Vianne Rocher is a fantastic character and one that I loved getting to know.  She arrives in Lansquenet-sous-Tannes with her young daughter, Anouk, and little plan as to what happens next.  Theirs has been an itinerant lifestyle to this point, and yet Anouk wants to settle somewhere, and Vianne thinks that, on first impression at least, Lansquenet may give them what they need.  She opens her own chocolaterie, and soon makes both friends and enemies within the small community, some of whom see her as a breath of fresh air, while others don’t like her independence or that she is entirely comfortable in her own skin.  Vianne is – whatever she faces – a proud individual who doesn’t feel the need to toe the line, doing what she believes is right even if that puts her in the minority.

Local priest, Father Reynaud, very quickly takes against Vianne, not least because she’s unmarried and entirely independent.  Father Reynaud comes across as a bitter individual and someone who takes the bible’s teachings a little too literally.  Puritanical in the extreme, he sees Vianne’s chocolates – and by extension, Vianne herself – as the epitome of temptation and immorality.  It is the beginning of Lent when Vianne arrives, and Father Reynaud uses her arrival to preach abstinence – something that he does, somewhat unusually (there’s no “do as I say, not as I do” about Father Reynaud, I have to give him that), prescribe to himself, going to ever greater lengths to prove his purity.  He finds Vianne vexing and fascinating in equal measure, and were he not so devout, one might suspect that he’s a little in love with her.

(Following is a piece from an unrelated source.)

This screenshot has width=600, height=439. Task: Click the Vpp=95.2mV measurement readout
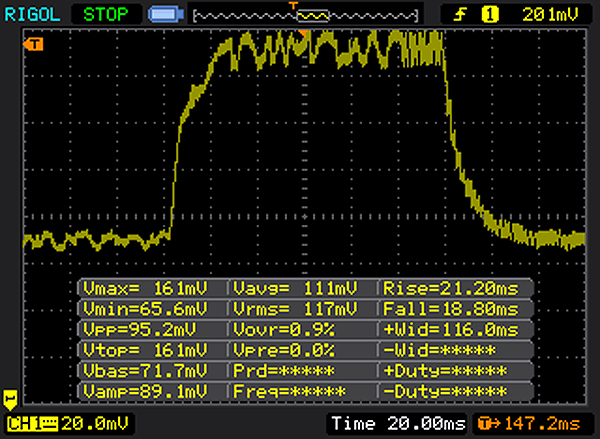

Father Reynaud sees Vianne as someone who is out to demean him – she isn’t, but that’s how he sees it – through her reverence of the older traditions of Eostre and through her refusal to attend his church.  Despite this, there’s no sense that Harris is trying to discredit the church or it’s teachings.  The overarching message for me was of tolerance and doing the right thing, not because we’re instructed to or feel obliged to, but because it’s the right thing to do.  Vianne has an “each to their own” mentality and it’s a shame that more don’t feel the same way as Vianne does more good in Lansquenet in a few short weeks that Father Reynaud has in years.

The fictional village of Lansquenet is brilliantly evoked by the author.  A small village with few secrets between its inhabitants, Vianne is a fresh of breath air, stirring up the status quo and refusing to abide by their expectations.  And it’s populated by some excellent characters – I liked some more than others, but all are brilliantly realised with backstories and motivations for their actions, whether good or bad.  For many, Vianne and her chocolaterie is exactly what they need – she gives them a place to escape to, air their troubles, even to simply be acknowledged in some cases.  In short, somewhere to be themselves.  It sounds wonderful, and while I know it doesn’t exist, I’d love to visit. 

Chocolat is a novel that I loved from the very first page.  It’s one that won’t be constrained to a single genre, featuring as it does a hint of magic that gives it that extra little je ne sais quoi.  I’ll definitely be picking up the later books in the series, and I can’t wait for the prequel novel which promises some of Vianne’s background prior to the events of Chocolat. Highly recommended if, like me, you’ve not got around to this one yet.

8 comments

  1. It is a really lovely book, but… the 1980s setting didn’t work as well for me in the book as the 1950s setting did in the film. That didn’t put me off Harris, however, and I’ve read several other of her books.